Data listing
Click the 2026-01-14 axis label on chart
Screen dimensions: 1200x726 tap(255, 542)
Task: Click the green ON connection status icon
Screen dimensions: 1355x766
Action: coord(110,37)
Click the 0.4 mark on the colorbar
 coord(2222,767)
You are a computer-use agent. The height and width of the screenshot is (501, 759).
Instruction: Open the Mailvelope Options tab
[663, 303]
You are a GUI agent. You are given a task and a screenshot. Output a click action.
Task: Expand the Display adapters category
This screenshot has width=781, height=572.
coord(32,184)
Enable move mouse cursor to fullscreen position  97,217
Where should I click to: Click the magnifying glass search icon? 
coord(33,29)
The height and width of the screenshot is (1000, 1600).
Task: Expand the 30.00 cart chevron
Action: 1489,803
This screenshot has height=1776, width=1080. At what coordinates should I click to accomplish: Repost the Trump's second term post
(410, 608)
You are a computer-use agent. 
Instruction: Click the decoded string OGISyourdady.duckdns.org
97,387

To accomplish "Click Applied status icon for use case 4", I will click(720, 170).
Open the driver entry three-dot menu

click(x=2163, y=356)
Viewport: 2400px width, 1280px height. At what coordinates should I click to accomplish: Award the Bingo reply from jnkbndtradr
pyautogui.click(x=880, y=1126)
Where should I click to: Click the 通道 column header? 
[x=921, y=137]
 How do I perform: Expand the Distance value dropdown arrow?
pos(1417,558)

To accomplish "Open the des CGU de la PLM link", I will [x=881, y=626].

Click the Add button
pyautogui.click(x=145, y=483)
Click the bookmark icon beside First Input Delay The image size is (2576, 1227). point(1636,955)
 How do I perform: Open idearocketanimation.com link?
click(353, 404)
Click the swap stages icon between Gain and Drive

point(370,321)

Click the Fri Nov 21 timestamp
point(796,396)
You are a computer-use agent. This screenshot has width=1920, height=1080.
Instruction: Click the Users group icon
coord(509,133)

▶ _Task to carry out_:
Retype the lines of the data listing above verbatim, everything from the line containing "will click(720, 170)." down to the line containing "pos(1417,558)", both included.

▶ _Response to this exercise_:
To accomplish "Click Applied status icon for use case 4", I will click(720, 170).
Open the driver entry three-dot menu

click(x=2163, y=356)
Viewport: 2400px width, 1280px height. At what coordinates should I click to accomplish: Award the Bingo reply from jnkbndtradr
pyautogui.click(x=880, y=1126)
Where should I click to: Click the 通道 column header? 
[x=921, y=137]
 How do I perform: Expand the Distance value dropdown arrow?
pos(1417,558)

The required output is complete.